Re: [PATCH] drivers: core: Make dev->driver usage safe in dev_uevent()

From: Eugeniu Rosca
Date: Tue Apr 30 2024 - 04:25:06 EST


Hi Greg,

On Tue, Apr 30, 2024 at 09:20:10AM +0200, Greg Kroah-Hartman wrote:
> On Tue, Apr 30, 2024 at 06:55:31AM +0200, Dirk Behme wrote:
> > Inspired by the function dev_driver_string() in the same file make sure
> > in case of uninitialization dev->driver is used safely in dev_uevent(),
> > as well.
>
> I think you are racing and just getting "lucky" with your change here,
> just like dev_driver_string() is doing there (that READ_ONCE() really
> isn't doing much to protect you...)

I hope below details shed more details on the repro:
https://gist.github.com/erosca/1e8a87fbcc9e5ad0fecd32ebcb6266c3

To improve the occurrence rate:
- a dummy ds90ux9xx-dummy driver was used
- a dummy i2c node was added to DTS
- a dummy pr_alert() was added to dev_uevent() @ drivers/base/core.c
- UBSAN + KASAN enabled in .config

> > This change is based on the observation of the following race condition:
> >
> > Thread #1:
> > ==========
> >
> > really_probe() {
> > ...
> > probe_failed:
> > ...
> > device_unbind_cleanup(dev) {
> > ...
> > dev->driver = NULL; // <= Failed probe sets dev->driver to NULL
> > ...
> > }
> > ...
> > }
> >
> > Thread #2:
> > ==========
> >
> > dev_uevent() {
>
> Wait, how can dev_uevent() be called if probe fails? Who is calling
> that?

dev_uevent() is called by reading /sys/bus/i2c/devices/<dev>/uevent.
Not directly triggered by the probe failure.
Please, kindly check the above gist/notes.

[--- cut ---]

> > - if (dev->driver)
> > - add_uevent_var(env, "DRIVER=%s", dev->driver->name);
> > + /* dev->driver can change to NULL underneath us because of unbinding
> > + * or failing probe(), so be careful about accessing it.
> > + */
> > + drv = READ_ONCE(dev->driver);
> > + if (drv)
> > + add_uevent_var(env, "DRIVER=%s", drv->name);
>
> Again, you are just reducing the window here. Maybe a bit, but not all
> that much overall as there is no real lock present.

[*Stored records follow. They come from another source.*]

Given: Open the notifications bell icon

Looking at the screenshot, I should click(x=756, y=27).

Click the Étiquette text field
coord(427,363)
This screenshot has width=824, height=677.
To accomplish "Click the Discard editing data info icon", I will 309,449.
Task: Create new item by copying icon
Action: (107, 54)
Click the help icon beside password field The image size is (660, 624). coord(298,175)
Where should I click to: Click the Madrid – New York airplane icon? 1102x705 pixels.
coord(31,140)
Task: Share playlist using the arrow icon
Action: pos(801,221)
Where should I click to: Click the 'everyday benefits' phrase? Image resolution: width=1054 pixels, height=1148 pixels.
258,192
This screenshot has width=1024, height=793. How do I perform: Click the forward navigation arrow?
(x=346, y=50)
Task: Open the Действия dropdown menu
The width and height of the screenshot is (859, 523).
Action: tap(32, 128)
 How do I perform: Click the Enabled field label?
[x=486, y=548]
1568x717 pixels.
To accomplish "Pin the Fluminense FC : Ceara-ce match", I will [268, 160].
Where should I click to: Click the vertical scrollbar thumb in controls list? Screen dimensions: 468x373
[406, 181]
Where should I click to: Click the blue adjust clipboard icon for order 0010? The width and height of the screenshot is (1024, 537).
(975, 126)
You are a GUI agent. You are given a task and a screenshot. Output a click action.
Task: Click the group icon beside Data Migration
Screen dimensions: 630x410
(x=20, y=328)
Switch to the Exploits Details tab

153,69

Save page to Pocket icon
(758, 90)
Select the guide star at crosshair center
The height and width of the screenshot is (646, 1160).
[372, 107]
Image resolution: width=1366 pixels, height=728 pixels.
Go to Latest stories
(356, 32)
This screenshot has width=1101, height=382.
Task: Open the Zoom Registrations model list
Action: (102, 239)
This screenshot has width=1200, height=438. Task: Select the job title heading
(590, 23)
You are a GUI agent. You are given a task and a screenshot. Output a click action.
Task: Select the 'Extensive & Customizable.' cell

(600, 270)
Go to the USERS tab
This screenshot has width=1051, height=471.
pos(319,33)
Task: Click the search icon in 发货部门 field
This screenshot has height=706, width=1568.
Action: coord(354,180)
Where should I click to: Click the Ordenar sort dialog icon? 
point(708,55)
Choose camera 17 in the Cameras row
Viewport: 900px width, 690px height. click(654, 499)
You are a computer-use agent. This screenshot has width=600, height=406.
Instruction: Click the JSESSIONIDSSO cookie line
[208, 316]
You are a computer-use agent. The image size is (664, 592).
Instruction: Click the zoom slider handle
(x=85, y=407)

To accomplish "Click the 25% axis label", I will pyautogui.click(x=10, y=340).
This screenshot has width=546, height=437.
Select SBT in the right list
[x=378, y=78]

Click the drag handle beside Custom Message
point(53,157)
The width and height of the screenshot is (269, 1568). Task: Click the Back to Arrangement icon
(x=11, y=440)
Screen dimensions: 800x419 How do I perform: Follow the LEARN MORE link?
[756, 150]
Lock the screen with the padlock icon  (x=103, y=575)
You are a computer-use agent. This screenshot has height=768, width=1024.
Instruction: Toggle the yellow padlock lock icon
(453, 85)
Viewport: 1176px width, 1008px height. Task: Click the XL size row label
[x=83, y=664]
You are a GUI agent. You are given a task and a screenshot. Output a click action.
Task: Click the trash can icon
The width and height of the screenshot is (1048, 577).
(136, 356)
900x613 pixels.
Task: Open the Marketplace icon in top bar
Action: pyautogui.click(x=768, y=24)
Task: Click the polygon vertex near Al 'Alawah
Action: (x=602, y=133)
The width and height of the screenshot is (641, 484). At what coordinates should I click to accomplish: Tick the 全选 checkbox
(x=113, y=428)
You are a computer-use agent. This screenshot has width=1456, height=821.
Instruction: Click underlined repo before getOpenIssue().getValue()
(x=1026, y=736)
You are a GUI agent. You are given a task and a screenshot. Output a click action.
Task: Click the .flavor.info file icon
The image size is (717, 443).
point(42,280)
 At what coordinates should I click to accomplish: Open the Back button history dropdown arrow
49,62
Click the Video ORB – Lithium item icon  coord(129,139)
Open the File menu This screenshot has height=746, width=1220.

The main objective of the patch is to "cache" dev->driver, such
that it is not cleared asynchronously from a parallel thread.
A refined/minimal locking alternative (if feasible) is welcome.

>
> So how is this actually solving anything? And who is calling a uevent
> on a device that is not probed properly? Userspace? Within the kernel?
> Something else?

Repro details provided in the gist/notes above.

BR, Eugeniu